The Hyperboreans in Greek mythology lived to the far north of Greece in a land called Hyperborea, which means beyond the North Wind or Boreas, have been linked by a number of writers with the Atlanteans.
Researchers have variously identified this land of Hyperborea with Iceland, the British Isles and the North Sea. Like many classical references and later commentators there is no clear consensus on a precise location. Jürgen Spanuth based his Atlantis theory[015] on an unambiguous identification of the Atlanteans with the Hyperboreans of the Baltic region.

Mercator
The renowned Flemish cartographer, Gerardus Mercator (1512-1594), showed a large archipelago near the North Pole on one of his charts. This inclusion by him and other cartographers of the period stemmed from a now lost book by an English Franciscan friar entitled Inventio Fortunatae (The Discovery of the Fortunate Isle).

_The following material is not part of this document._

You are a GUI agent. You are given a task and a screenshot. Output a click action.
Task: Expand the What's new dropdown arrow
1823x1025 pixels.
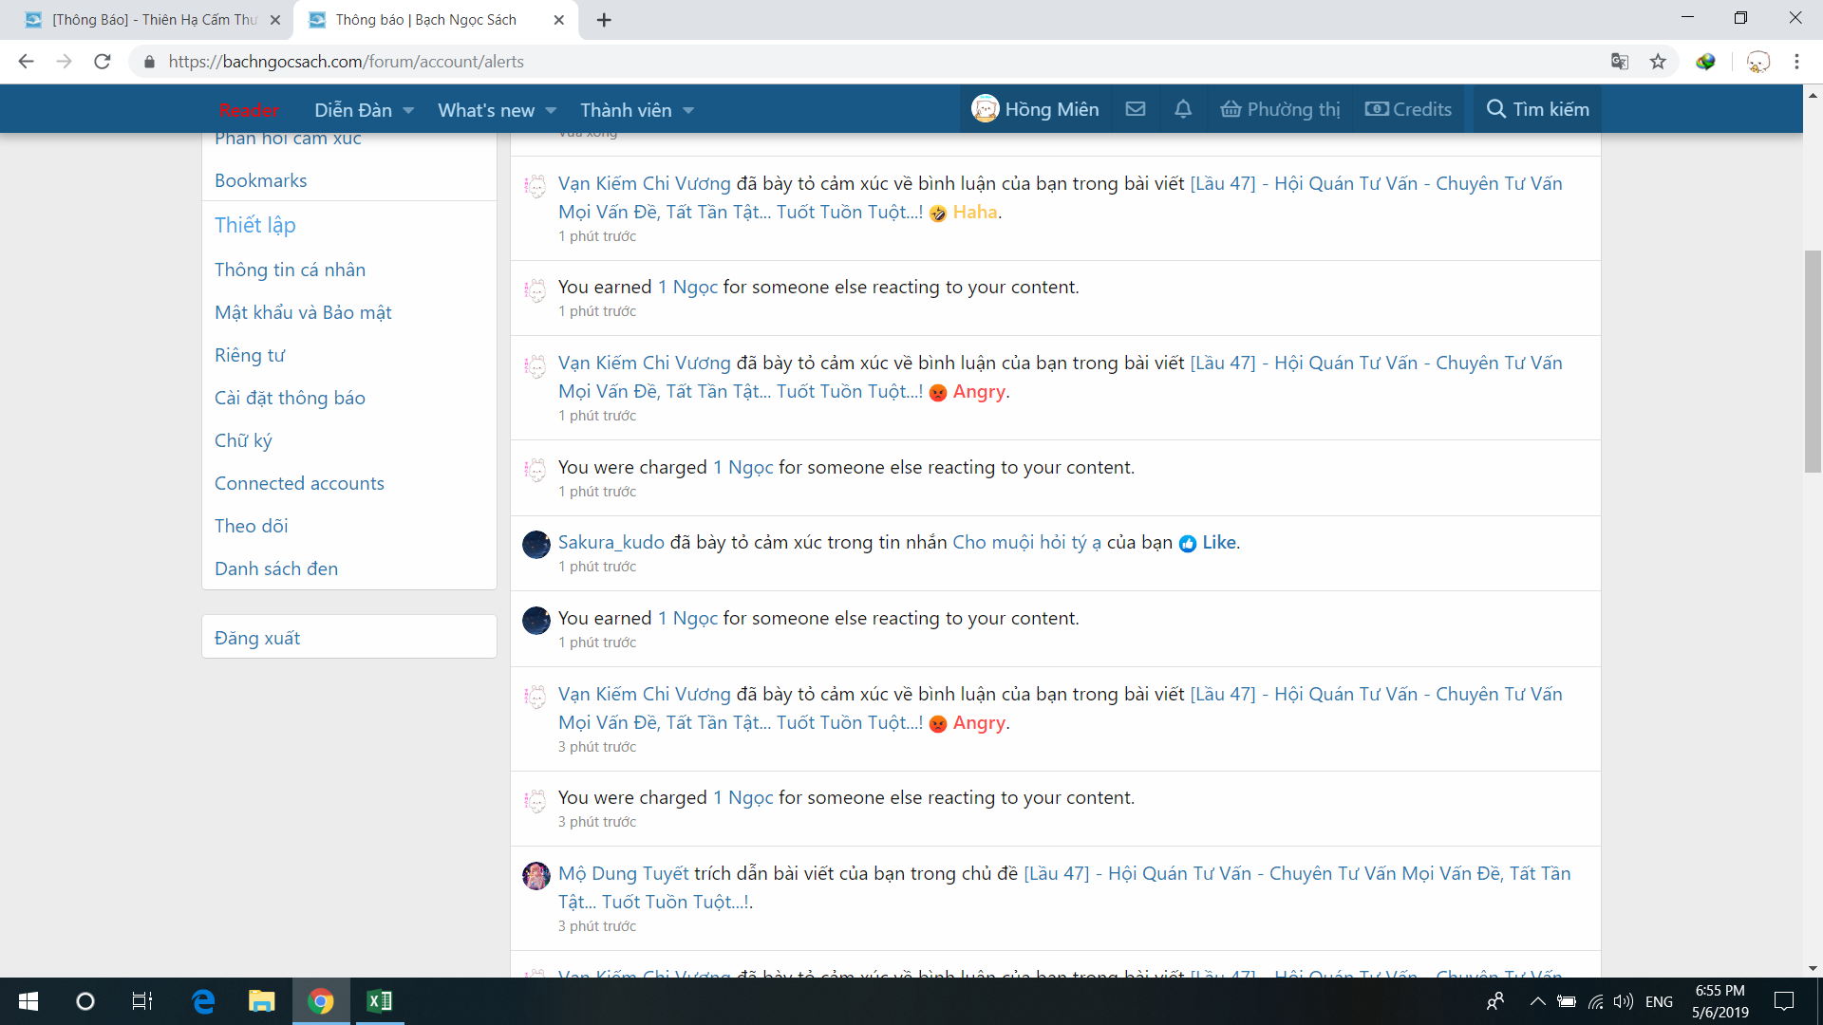551,111
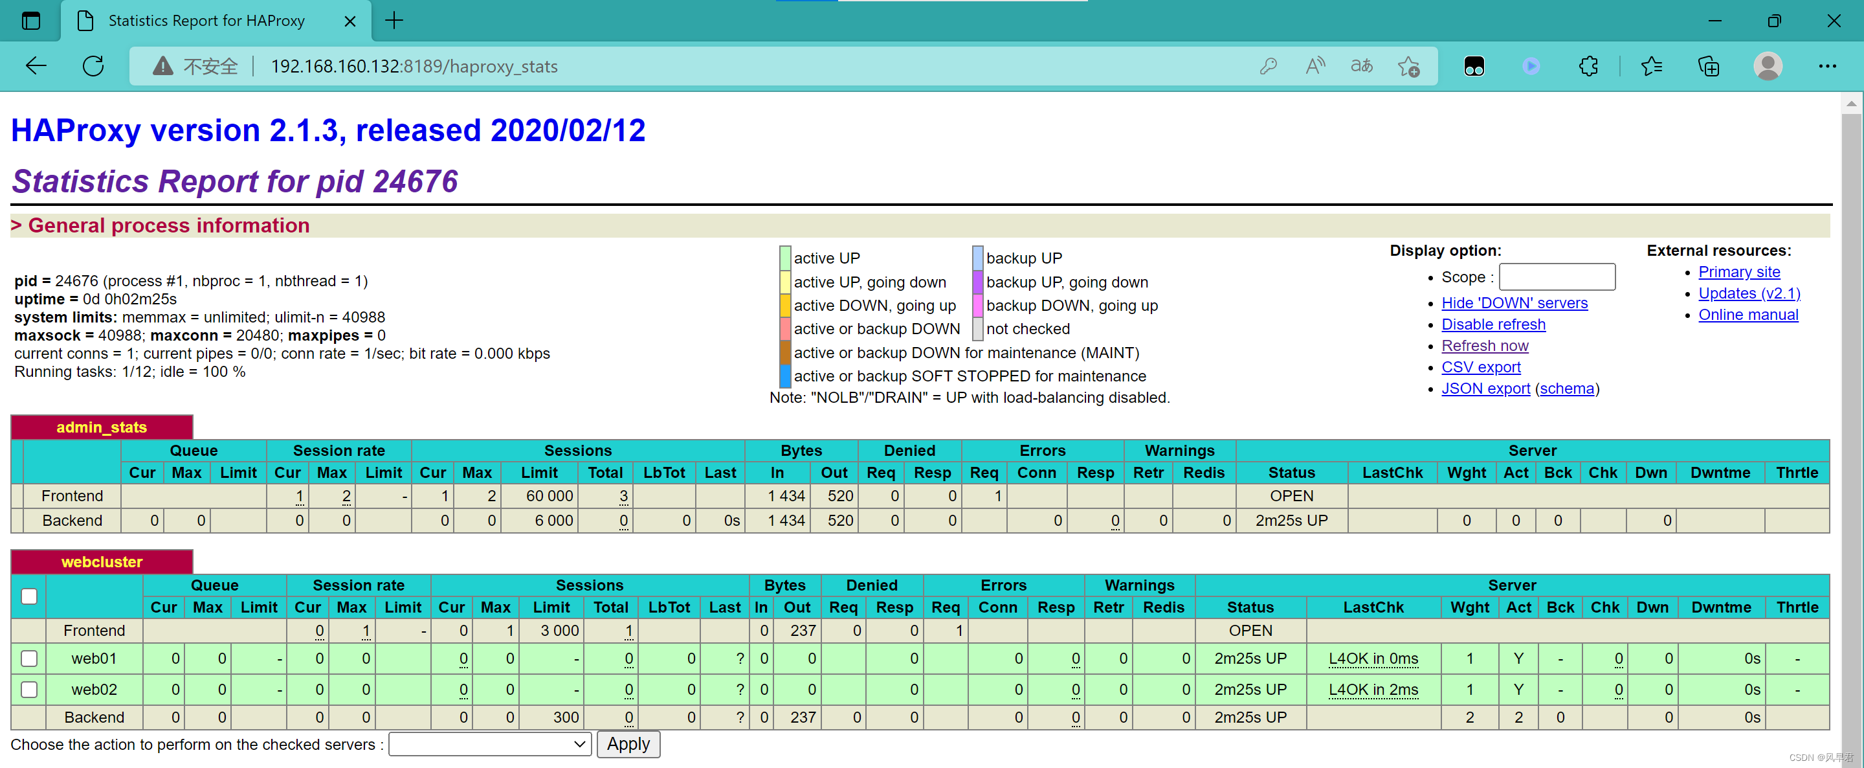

It also appears that in the 18th century the Russian Empress Catherine II organised an expedition in an attempt to find Hyperborea in the vicinity of the North Pole, in a pathetic attempt to discover ‘the elixir of eternal youth” allegedly invented by the Hyperboreans. She was apparently captivated by the descriptions of the classical writers who related that the Hyperboreans lived in total happiness for a thousand years. More recently the Russian Doctor of Philosophy, Valery Dyemin, claimed that Hyperborea had actually existed!
J.G. Bennett has opted for a Hyperborean origin for the Indo-European culture, a claim that has resonances with the Nazi claim that Hyperborea has been the ancestral home of the ‘master race’.